* Records provided:
━━━━━━━━

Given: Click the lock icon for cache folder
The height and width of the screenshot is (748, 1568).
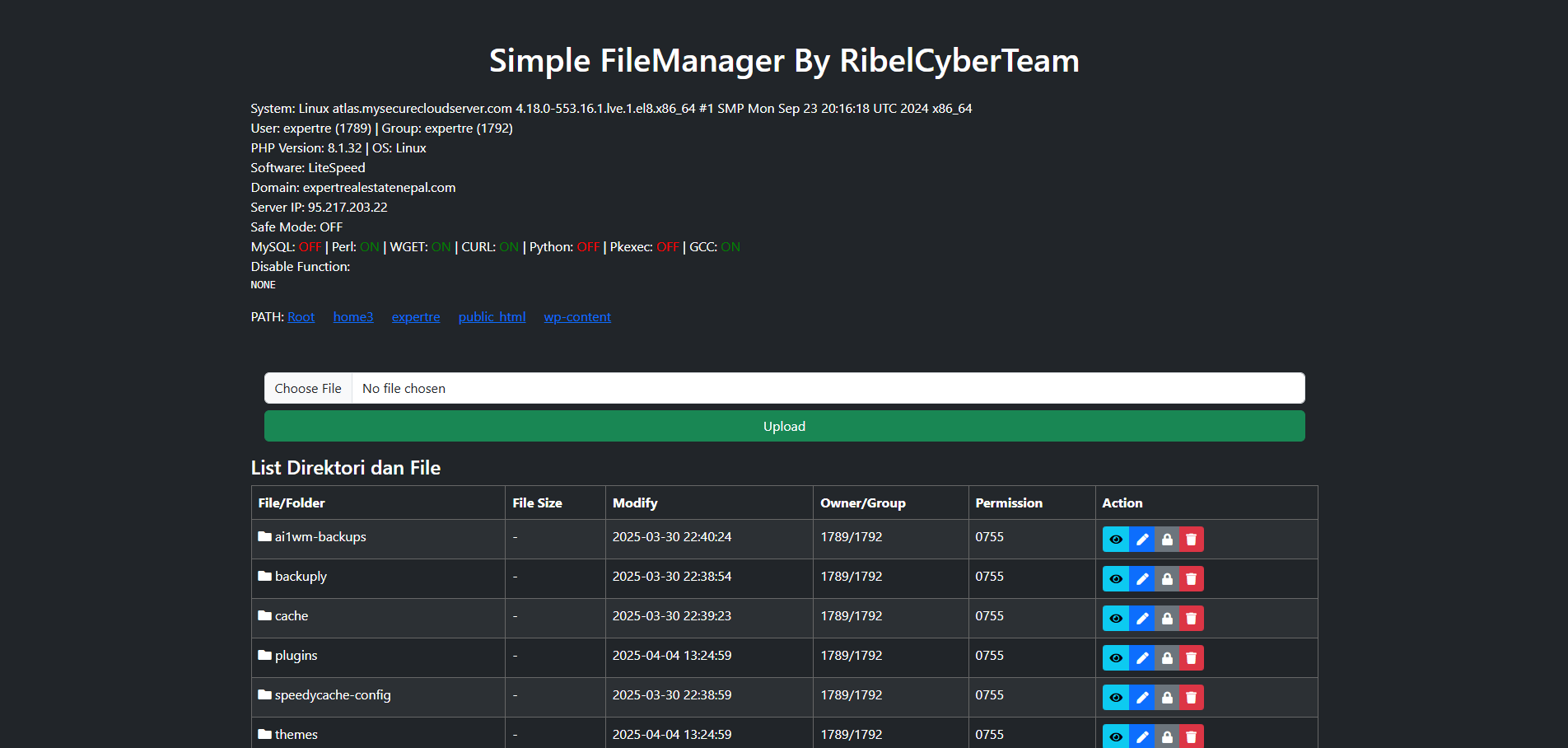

━━━━━━━━

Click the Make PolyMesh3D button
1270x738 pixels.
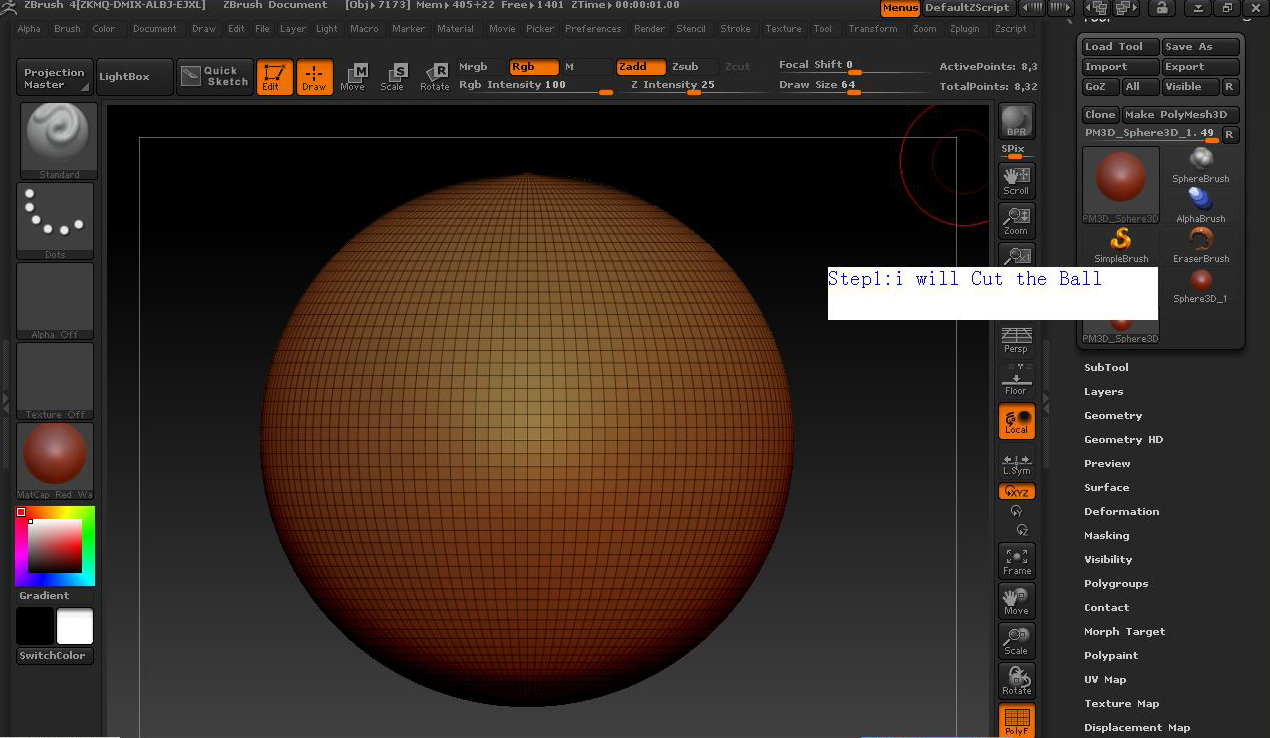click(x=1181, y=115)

━━━━━━━━

* Exercise aim:
Set down, from the entries above, exactly the lines from the one with "Given: Click the lock icon for cache folder" up to and including the one with "The height and", and no other lines.

* Reply to the exercise:
Given: Click the lock icon for cache folder
The height and width of the screenshot is (748, 1568).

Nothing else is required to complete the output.